For the creation of inclusive design solutions, designers require relevant knowledge about a diversity of users throughout the design process. Besides understanding users’ needs and expectations, the ways in which users perceive and experience the environment contain valuable knowledge for designers. Since users’ perceptions and experiences are mainly tacit by nature, they are much more difficult to communicate and therefore more difficult to externalize. Hence, more insight is needed into the ways designers can build knowledge on Universal Design through direct user contact.
In a project called ‘Light up for all’ architecture students are asked to design a light switch and socket, elegant, usable and understandable to the greatest extent possible by everyone.
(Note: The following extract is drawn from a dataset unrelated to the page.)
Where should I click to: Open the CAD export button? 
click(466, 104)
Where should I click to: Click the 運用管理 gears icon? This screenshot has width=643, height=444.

Two workshops with user/experts are organized in the first stages of the design process in which students could gain insight into users’ experiences and perceptions through direct contact. Three data collection techniques are used to analyze the teams’ design processes: (1) a design diary, (2) observations of the workshops and (3) a focus group.
By means of analyzing collected qualitative data, we have identified three different design aspects that affect designers’ UD knowledge building process. First, findings give indications on values and limitations of working with selected design artefacts when externalizing users’ experiences. Second, the value of stories clearly affected designers’ deeper understanding about users’ experiences. Finally, results show that in some situations, designers encountered contradictory information between observations and verbal conversations. These insights may help researchers to better understand designers’ process of building knowledge on UD from users’ experiences and perceptions, which may result in better incorporating users’ experiences when designing for everyone.